This article was originally published on ETFTrends.com.
U.S. small-capitalization stocks and related ETFs continue to lag behind their large-cap peers.
Year-to-date, the iShares Russell 2000 ETF (IWM) , which tracks the benchmark Russell 2000 Index of small-cap companies, increased 13.0% while the iShares Russell 1000 ETF (IWB) , which tracks the benchmark Russell 1000 Index of large-cap names, advanced 18.2%.
“While many factors impact size performance, sector exposures tell a big part of the story," Alec Young, FTSE Russell's managing director of global markets research, said in a note. "A detailed look at industry weights helps explain recent small-cap underperformance. It’s no secret technology has been strongly outperforming the financial sector as a flattening yield curve and unprecedented declines in interest rates squeeze bank profits. The small cap benchmark sports for a hefty 27% financial industry weight vs. only 21% for its large-cap counterpart. What’s more, large caps also have greater exposure to technology performance leadership with a 22% weight versus only 13% for the Russell 2000 Index."
In a prolonged bull market with the economy entering the later phases of the business cycle, investors have turned to more growth oriented areas of the market, including technology names, to capture greater returns.

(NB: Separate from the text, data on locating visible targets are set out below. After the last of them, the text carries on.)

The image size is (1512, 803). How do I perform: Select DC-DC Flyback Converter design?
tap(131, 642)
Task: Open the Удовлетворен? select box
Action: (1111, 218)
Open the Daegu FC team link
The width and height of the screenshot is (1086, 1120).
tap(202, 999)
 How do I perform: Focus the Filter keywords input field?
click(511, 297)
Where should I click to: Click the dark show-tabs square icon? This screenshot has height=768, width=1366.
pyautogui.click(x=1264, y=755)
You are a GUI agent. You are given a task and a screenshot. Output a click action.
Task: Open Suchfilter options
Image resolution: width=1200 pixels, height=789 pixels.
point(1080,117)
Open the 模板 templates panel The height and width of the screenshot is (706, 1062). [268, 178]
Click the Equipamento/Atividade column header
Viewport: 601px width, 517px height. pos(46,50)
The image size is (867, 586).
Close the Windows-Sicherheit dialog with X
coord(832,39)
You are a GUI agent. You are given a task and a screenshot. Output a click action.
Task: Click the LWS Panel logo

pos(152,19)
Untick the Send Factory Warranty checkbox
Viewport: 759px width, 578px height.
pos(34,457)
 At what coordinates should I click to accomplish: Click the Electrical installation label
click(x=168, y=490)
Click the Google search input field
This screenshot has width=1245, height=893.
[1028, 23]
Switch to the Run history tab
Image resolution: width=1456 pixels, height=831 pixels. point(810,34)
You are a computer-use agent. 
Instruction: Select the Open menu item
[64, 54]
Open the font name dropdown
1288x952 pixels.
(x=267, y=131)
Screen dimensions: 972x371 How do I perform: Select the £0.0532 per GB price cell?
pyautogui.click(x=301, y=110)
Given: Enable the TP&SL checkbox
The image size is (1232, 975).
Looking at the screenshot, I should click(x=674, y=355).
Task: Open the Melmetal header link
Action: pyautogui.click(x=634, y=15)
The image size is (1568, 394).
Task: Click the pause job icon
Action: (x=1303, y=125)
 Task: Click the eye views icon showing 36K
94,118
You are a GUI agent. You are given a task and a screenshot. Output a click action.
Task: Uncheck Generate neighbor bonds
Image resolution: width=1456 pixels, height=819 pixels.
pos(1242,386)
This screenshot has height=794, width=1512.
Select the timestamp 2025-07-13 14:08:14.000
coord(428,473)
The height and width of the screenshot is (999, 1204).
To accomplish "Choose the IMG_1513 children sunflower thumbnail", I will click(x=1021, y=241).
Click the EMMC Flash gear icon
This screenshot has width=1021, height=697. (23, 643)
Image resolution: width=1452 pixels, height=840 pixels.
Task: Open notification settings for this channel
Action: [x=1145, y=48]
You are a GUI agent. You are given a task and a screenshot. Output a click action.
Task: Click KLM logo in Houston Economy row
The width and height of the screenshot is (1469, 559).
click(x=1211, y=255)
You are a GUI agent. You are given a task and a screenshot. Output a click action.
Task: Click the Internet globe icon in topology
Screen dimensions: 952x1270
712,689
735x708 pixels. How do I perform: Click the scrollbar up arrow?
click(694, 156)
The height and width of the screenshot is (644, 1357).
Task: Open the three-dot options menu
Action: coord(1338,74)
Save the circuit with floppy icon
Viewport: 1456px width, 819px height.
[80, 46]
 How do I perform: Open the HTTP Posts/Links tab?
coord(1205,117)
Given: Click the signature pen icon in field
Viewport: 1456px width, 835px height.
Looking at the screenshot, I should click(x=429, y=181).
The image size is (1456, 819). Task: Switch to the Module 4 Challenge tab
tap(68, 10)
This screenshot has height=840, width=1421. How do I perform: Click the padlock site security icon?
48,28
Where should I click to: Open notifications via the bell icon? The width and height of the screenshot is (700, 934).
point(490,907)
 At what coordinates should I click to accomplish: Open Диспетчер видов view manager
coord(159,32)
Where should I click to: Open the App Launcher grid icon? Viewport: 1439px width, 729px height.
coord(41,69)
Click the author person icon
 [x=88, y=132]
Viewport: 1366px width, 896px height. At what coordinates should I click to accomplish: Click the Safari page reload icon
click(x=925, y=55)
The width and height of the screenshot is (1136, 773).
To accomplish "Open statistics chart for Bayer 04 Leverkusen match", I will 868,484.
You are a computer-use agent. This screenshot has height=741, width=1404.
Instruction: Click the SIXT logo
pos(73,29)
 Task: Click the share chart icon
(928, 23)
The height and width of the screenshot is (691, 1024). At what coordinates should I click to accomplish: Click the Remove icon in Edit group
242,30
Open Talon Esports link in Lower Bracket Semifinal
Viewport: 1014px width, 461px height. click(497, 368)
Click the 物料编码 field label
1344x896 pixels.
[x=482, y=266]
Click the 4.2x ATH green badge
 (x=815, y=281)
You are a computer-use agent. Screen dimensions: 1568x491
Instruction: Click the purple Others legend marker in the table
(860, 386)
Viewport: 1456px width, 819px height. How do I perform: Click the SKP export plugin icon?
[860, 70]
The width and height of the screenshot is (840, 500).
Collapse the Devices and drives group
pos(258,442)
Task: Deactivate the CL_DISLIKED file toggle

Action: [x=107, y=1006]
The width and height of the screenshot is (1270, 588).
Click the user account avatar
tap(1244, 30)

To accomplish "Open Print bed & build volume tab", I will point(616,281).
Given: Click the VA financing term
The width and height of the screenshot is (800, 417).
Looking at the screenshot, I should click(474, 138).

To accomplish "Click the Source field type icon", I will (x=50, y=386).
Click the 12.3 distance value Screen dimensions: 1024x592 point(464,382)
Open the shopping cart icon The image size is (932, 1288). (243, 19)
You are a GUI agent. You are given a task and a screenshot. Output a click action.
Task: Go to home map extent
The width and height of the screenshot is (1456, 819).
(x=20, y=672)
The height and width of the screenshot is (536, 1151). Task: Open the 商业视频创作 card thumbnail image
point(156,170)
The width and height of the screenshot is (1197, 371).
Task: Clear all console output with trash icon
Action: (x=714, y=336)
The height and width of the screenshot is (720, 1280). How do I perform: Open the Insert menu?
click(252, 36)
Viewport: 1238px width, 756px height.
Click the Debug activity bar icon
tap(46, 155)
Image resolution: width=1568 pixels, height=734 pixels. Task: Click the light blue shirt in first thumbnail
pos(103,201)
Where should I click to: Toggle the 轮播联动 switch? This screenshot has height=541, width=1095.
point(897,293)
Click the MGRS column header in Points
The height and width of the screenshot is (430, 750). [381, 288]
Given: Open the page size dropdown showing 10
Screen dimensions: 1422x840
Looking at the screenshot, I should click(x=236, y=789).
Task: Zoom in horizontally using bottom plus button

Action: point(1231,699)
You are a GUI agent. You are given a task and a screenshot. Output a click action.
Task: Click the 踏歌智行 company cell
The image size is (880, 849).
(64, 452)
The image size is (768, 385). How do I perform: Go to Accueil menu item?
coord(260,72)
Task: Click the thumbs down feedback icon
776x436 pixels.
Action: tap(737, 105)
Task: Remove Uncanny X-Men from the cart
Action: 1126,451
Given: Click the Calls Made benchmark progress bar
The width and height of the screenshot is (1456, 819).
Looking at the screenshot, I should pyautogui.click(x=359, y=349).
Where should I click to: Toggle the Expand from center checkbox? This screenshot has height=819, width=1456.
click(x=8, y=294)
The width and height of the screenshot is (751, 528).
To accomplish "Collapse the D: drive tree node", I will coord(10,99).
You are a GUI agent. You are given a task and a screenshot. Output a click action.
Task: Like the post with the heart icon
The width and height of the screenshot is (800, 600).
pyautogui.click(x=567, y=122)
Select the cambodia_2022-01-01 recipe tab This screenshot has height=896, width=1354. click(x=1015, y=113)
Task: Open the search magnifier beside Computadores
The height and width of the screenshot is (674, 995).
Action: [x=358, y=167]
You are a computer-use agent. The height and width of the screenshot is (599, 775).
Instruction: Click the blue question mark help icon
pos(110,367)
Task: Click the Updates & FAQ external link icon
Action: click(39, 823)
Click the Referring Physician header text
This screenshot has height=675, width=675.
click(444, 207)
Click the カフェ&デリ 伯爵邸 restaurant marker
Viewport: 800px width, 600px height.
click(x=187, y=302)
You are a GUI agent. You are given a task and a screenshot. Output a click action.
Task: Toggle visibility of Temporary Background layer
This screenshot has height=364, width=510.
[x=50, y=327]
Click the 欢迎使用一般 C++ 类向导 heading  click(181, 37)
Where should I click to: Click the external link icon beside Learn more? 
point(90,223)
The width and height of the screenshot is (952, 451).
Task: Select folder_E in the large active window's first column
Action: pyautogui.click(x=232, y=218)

On the other hand, a shift in monetary policy out of the Federal Reserve, along with falling rates due to increased demand for safe-haven assets, has depressed yields on the end of the yield curve and diminished margins for many banks trying to turn a profit on loans.
However, Young argued that due to these extreme pressures in the market, more contrarian investors should reconsider the current status quo and even begin shifting into the underperforming small-cap segment.
"The financial sector has had a very strong correlation with the direction of US treasury yields for several years and has begun to perk up as rates have stabilized. As for technology, the sector’s valuation premium is now well above its historical average reflecting structural growth tailwinds that are now widely appreciated. All this means that it may be time to re-evaluate small cap allocations,” Young said.